## What the exercise asks
Lines that include the string "agent" are the ones to copy from the entries below.

## Source material
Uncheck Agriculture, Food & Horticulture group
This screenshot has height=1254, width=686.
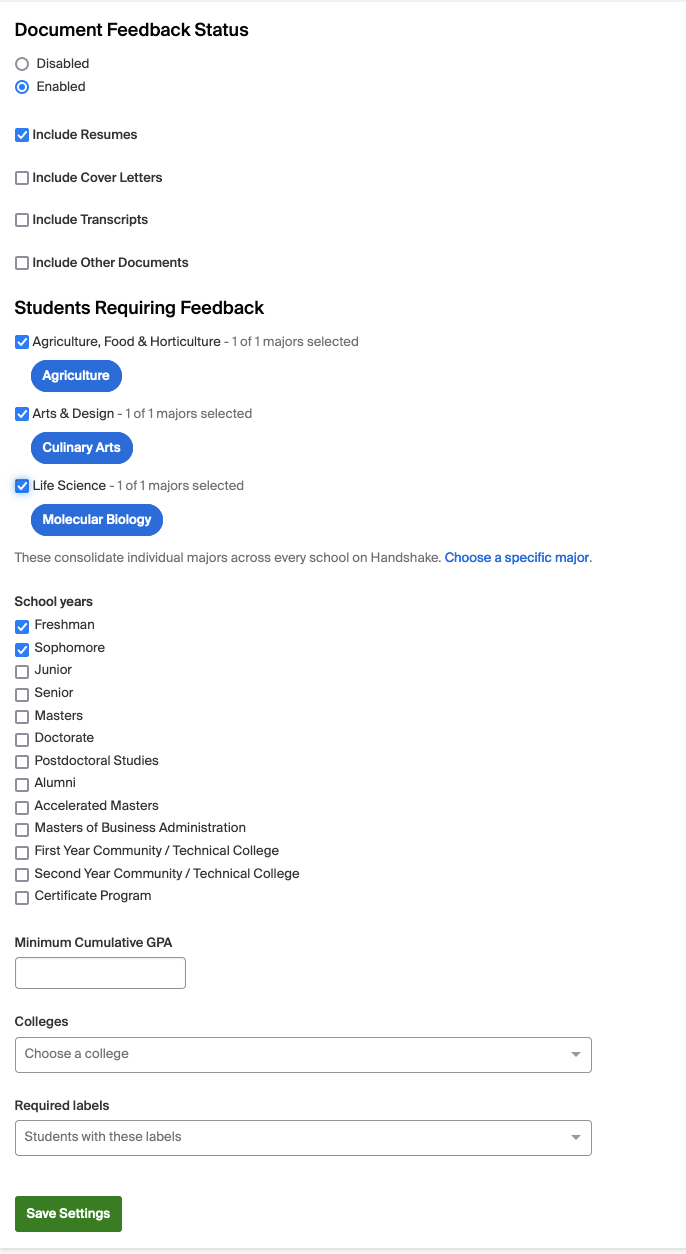pyautogui.click(x=21, y=341)
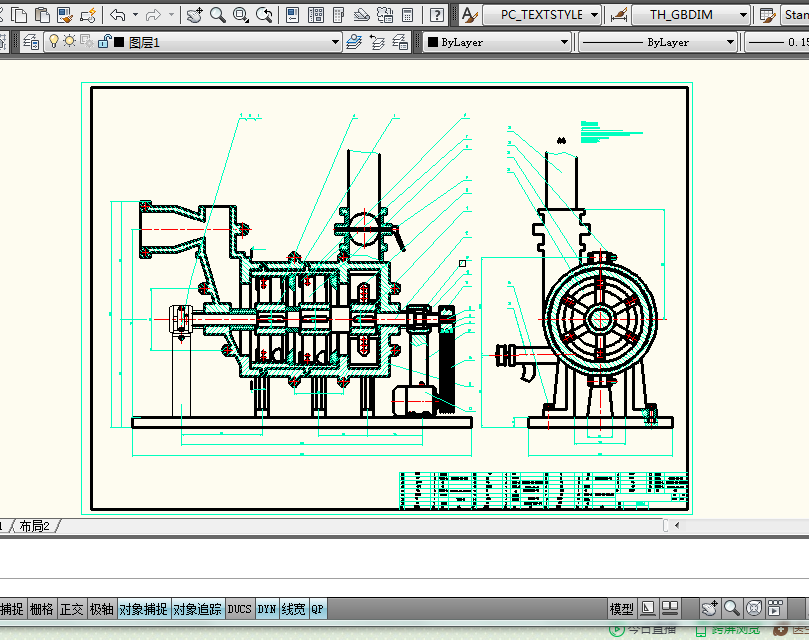Open the ByLayer color control swatch
The height and width of the screenshot is (640, 809).
pos(432,42)
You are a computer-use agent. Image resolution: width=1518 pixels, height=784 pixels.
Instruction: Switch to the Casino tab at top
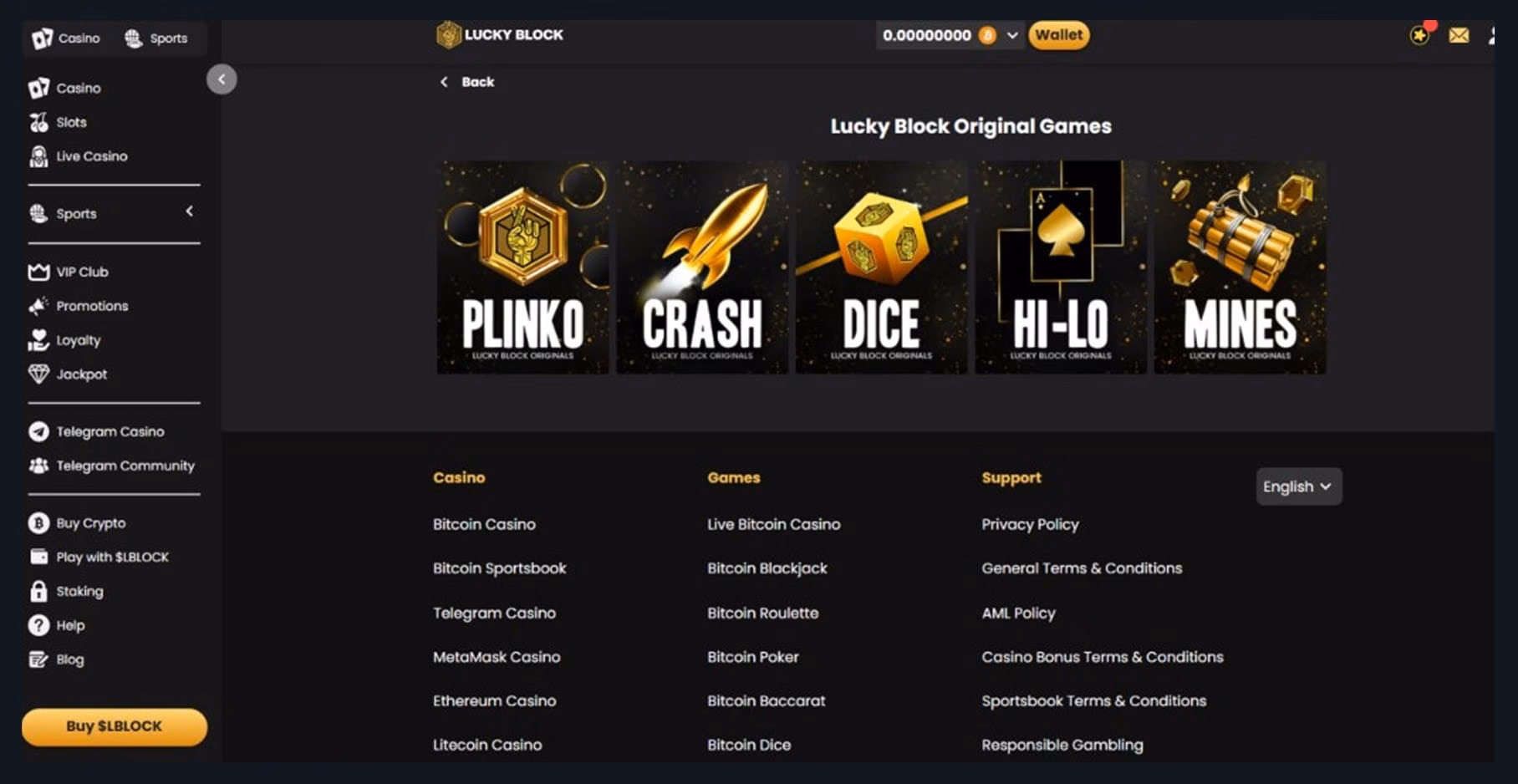point(66,38)
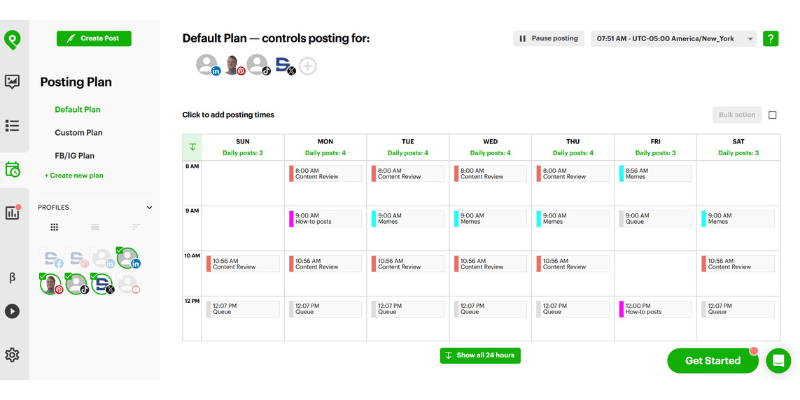Add a profile with the plus circle
Screen dimensions: 800x400
click(308, 66)
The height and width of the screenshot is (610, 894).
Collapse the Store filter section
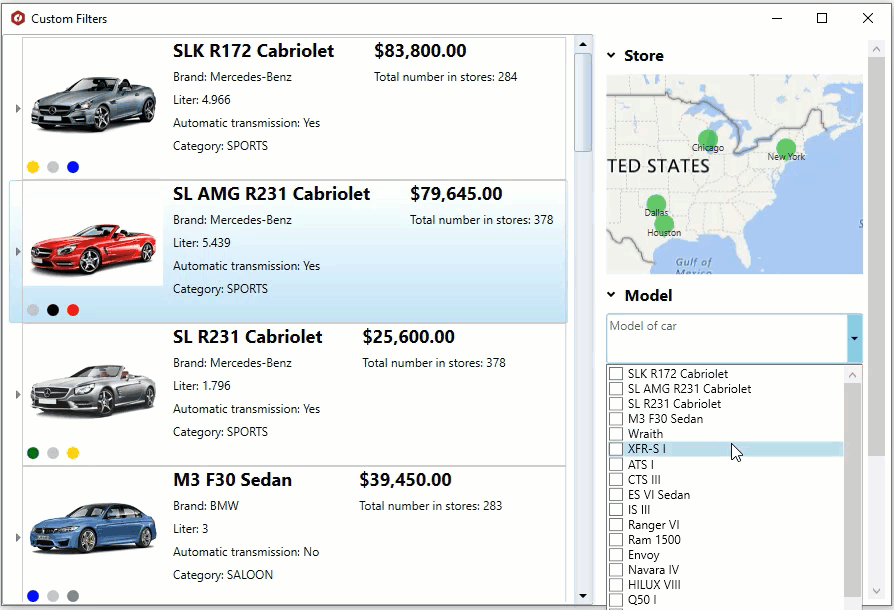click(x=611, y=56)
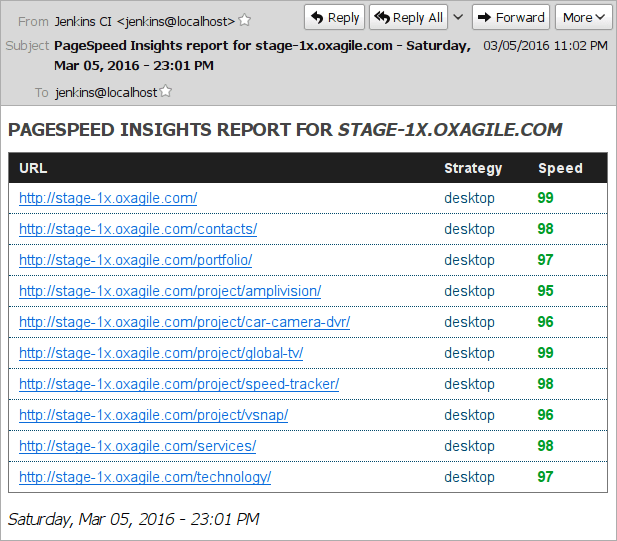Star the jenkins@localhost recipient contact
Viewport: 617px width, 541px height.
point(166,92)
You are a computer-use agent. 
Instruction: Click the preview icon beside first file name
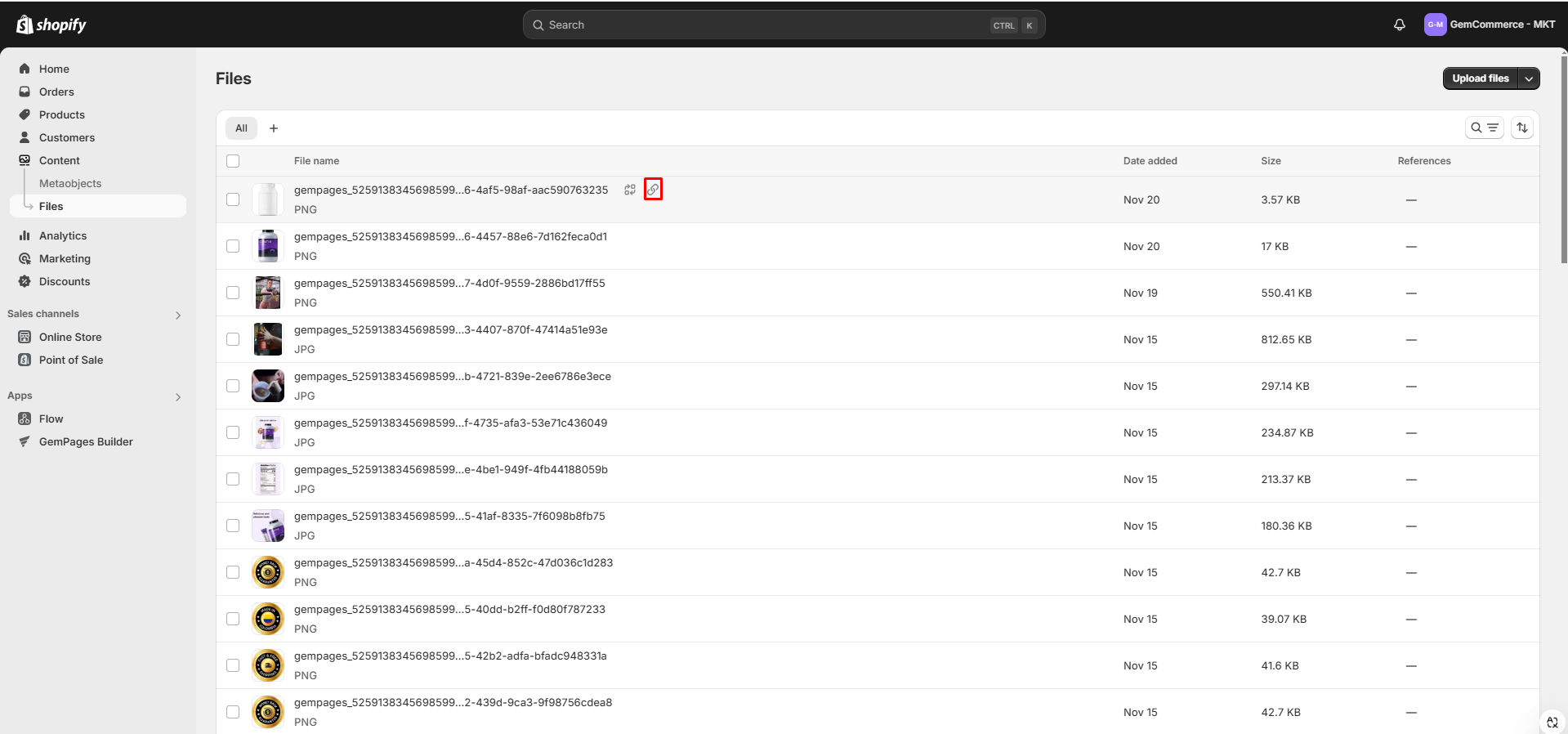pos(630,190)
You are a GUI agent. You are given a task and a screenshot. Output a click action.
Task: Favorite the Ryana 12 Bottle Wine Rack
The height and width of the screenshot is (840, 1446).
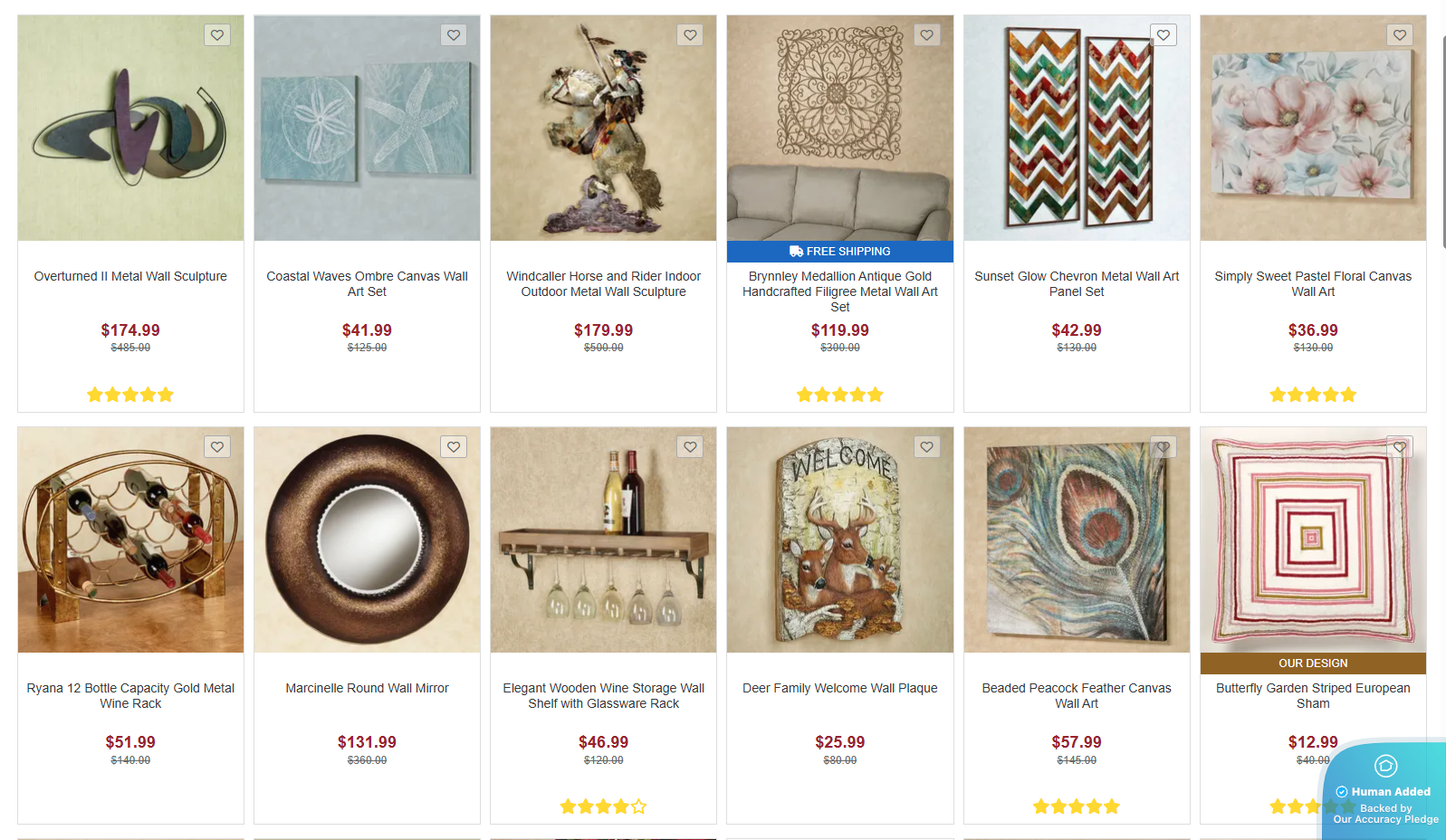217,447
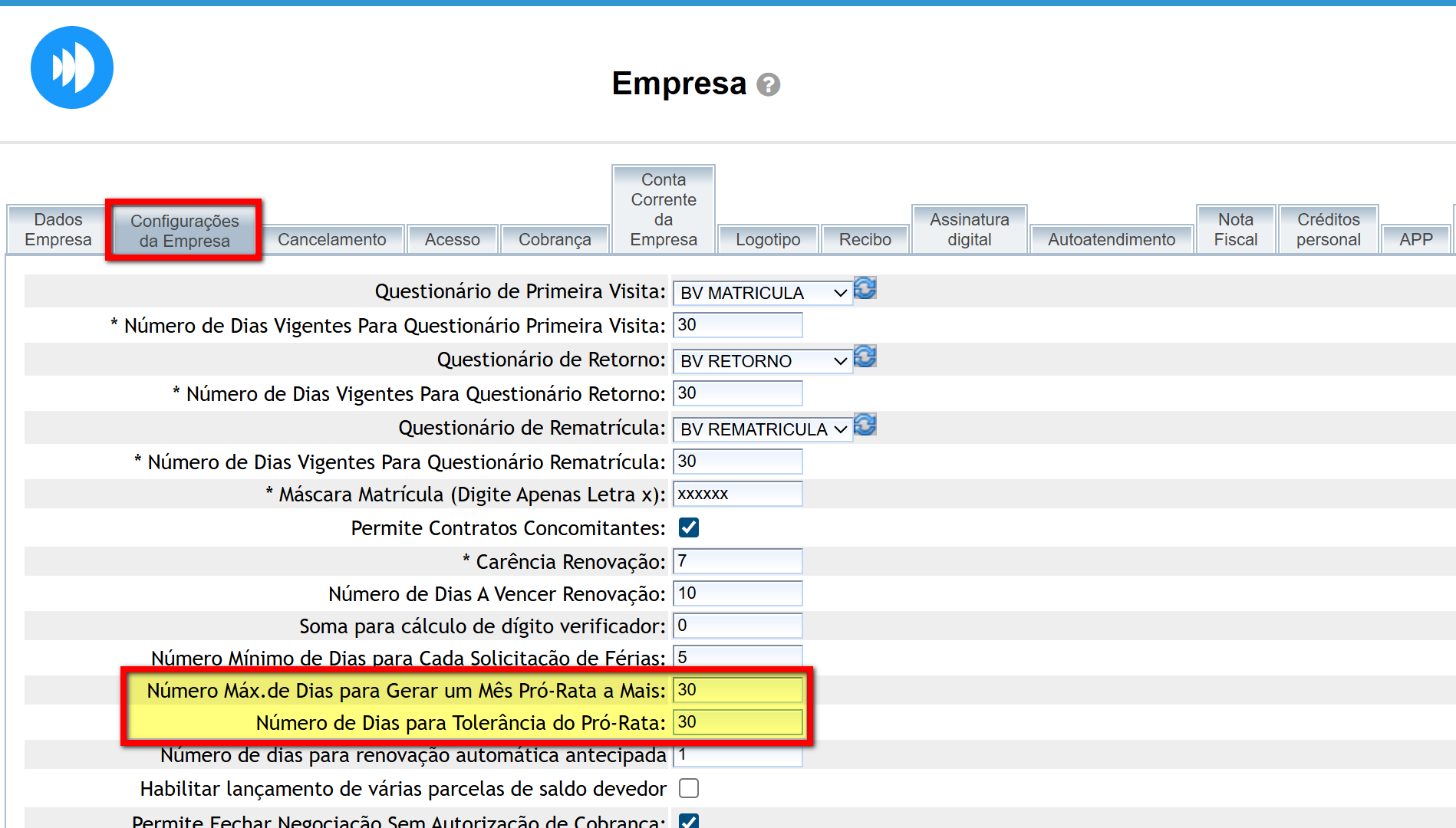Open the BV REMATRICULA dropdown
Viewport: 1456px width, 828px height.
click(x=763, y=429)
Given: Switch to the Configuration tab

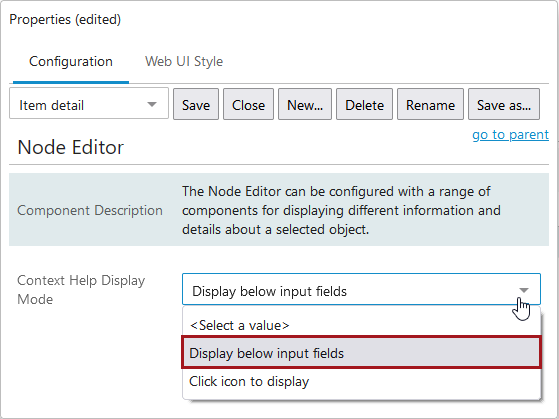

## Written solution
You are a computer-use agent. Image resolution: width=1518 pixels, height=784 pixels.
You are a computer-use agent. 
You are a GUI agent. You are given a task and a screenshot. Output a click action.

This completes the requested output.